Precognition has a role in Buddhism with dreams believed to be 'mind-created phenomena'. Those dreams which 'warn of impending danger or even prepare us for overwhelming good news" are considered the most important.

==History==
Throughout history it has been believed that certain individuals have precognitive abilities, or that certain practices can induce such experiences, and these visions have sometimes been associated with important historical events. Despite the lack of scientific evidence, many people still believe in precognition. A poll in 2005 showed 73% of Americans believe in at least one type of paranormal experience, with 41% believing in extrasensory perception.

===Antiquity===
Since ancient times precognition has been associated with dreams and trance states as well as waking premonitions, giving rise to acts of prophecy and fortune telling. Oracles, originally seen as sources of wisdom, became progressively associated with previsions of the future.

Such claims of seeing the future have never been without their sceptical critics. Aristotle carried out an inquiry into allegedly prophetic dreams in his On Divination in Sleep. He accepted that "it is quite conceivable that some dreams may be tokens and causes [of future events]" but also believed that "most [so-called prophetic] dreams are, however, to be classed as mere coincidences...". Where Democritus had suggested that emanations from future events could be sent back to the dreamer, Aristotle proposed that it was, rather, the dreamer's sense impressions which reached forward to the event.

===17th–19th centuries===
The term "precognition" first appeared in the 17th century but did not come into common use among investigators until much later.
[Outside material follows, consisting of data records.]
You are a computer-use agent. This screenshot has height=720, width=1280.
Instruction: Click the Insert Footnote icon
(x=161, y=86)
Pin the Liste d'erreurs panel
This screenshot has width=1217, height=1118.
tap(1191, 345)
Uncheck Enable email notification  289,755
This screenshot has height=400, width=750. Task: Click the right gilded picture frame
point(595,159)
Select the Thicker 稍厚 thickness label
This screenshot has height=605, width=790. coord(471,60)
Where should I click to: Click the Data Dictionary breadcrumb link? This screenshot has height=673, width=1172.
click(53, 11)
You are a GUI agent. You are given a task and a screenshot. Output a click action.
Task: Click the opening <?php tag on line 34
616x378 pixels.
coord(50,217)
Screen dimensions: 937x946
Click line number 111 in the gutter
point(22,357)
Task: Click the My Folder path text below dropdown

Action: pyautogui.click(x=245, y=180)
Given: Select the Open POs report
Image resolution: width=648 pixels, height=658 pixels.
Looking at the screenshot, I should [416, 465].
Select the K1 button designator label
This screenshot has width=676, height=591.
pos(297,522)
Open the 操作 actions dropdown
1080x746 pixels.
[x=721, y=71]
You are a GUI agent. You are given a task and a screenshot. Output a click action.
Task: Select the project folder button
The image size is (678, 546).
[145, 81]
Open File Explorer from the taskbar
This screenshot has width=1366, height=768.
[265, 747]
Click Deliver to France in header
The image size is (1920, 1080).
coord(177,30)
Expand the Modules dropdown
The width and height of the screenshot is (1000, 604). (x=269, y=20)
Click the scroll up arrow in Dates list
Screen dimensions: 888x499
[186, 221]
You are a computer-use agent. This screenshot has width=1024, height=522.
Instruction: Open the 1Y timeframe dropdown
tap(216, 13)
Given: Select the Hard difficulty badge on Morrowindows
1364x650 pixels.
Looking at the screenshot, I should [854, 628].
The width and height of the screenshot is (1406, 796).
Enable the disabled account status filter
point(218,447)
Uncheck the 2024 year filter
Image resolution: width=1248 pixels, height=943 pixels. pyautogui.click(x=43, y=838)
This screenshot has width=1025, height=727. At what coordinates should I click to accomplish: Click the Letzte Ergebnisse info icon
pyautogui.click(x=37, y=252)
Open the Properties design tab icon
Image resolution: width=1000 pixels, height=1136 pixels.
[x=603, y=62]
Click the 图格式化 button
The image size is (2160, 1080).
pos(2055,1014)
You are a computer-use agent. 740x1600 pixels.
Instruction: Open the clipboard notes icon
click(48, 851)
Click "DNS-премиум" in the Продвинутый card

An early investigation into claims of precognition was published by the missionary Fr. P. Boilat in 1883. He claimed to have put an unspoken question to an African witch-doctor whom he mistrusted. Contrary to his expectations, the witch-doctor gave him the correct answer without ever having heard the question.

===Early 20th century===
In the early 20th century J. W. Dunne, a British soldier and aeronautics engineer, experienced several dreams which he regarded as precognitive. He developed techniques to record and analyse them, identifying any correspondences between his future experiences and his recorded dreams. He reported his findings in his 1927 book An Experiment with Time. In it he alleges that 10% of his dreams appeared to include some element of future experience. He also persuaded some friends to try the experiment on themselves, with mixed results. He noted a strong cognitive bias in which subjects, including himself, were reluctant to ascribe their dream correspondences to precognition and determinedly sought alternative explanations. Dunne concluded that precognitive elements in dreams are common and that many people unknowingly have them. He suggested also that dream precognition did not reference future events of all kinds, but specifically the future experiences of the dreamer. He was led to this idea when he found that a dream of a volcanic eruption appeared to foresee not the disaster itself but his subsequent misreading of an inaccurate account in a newspaper.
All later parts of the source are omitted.